Your objective: Extract the lines starting with the line containing "Click the Make Current button" and going on through the line containing "pyautogui.click(x=92, y=265)", and reproduce them exactly.

Data provided:
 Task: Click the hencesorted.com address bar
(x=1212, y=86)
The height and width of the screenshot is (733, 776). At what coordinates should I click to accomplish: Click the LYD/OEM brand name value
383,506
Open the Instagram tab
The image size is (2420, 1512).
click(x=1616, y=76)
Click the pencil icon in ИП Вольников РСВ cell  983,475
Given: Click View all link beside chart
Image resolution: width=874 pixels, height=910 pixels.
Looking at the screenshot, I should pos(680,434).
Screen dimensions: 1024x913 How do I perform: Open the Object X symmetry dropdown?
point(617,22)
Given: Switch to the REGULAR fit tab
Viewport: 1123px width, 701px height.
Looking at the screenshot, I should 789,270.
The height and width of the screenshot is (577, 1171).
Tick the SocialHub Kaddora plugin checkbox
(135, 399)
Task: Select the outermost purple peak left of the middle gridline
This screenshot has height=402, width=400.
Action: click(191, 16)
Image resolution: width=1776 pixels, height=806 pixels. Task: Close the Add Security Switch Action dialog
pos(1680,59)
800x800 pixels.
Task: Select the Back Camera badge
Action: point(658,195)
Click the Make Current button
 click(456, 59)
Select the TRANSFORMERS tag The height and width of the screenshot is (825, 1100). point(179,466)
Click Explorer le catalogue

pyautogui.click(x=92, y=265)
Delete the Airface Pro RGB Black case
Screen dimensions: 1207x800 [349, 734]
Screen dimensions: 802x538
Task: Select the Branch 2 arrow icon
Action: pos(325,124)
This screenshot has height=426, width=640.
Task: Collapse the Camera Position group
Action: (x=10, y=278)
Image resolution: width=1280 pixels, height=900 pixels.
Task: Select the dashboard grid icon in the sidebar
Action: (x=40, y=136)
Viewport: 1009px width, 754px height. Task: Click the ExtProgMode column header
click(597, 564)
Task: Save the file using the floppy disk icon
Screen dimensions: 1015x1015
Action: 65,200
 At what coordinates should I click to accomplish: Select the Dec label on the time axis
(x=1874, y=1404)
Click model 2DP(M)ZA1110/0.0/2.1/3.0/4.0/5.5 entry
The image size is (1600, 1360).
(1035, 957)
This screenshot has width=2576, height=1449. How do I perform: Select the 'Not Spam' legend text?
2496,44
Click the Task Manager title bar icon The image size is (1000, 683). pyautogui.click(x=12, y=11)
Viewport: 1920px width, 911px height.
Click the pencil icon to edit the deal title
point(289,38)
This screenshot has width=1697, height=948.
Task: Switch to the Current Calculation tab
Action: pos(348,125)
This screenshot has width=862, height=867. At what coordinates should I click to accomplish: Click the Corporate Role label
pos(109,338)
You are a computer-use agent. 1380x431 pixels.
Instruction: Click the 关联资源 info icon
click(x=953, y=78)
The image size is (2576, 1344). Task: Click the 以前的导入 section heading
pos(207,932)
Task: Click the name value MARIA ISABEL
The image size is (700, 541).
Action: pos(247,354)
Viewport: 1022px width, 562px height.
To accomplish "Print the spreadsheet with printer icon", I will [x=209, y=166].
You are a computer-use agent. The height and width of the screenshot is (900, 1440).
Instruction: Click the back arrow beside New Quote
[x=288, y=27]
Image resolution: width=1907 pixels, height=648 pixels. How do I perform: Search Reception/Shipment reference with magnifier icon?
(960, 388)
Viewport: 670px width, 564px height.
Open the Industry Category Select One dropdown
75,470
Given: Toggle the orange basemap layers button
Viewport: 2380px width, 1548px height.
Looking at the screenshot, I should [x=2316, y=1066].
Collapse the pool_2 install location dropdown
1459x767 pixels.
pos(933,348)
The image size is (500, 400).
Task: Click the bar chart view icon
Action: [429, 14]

Finished answer:
Click the Make Current button
 click(456, 59)
Select the TRANSFORMERS tag The height and width of the screenshot is (825, 1100). point(179,466)
Click Explorer le catalogue

pyautogui.click(x=92, y=265)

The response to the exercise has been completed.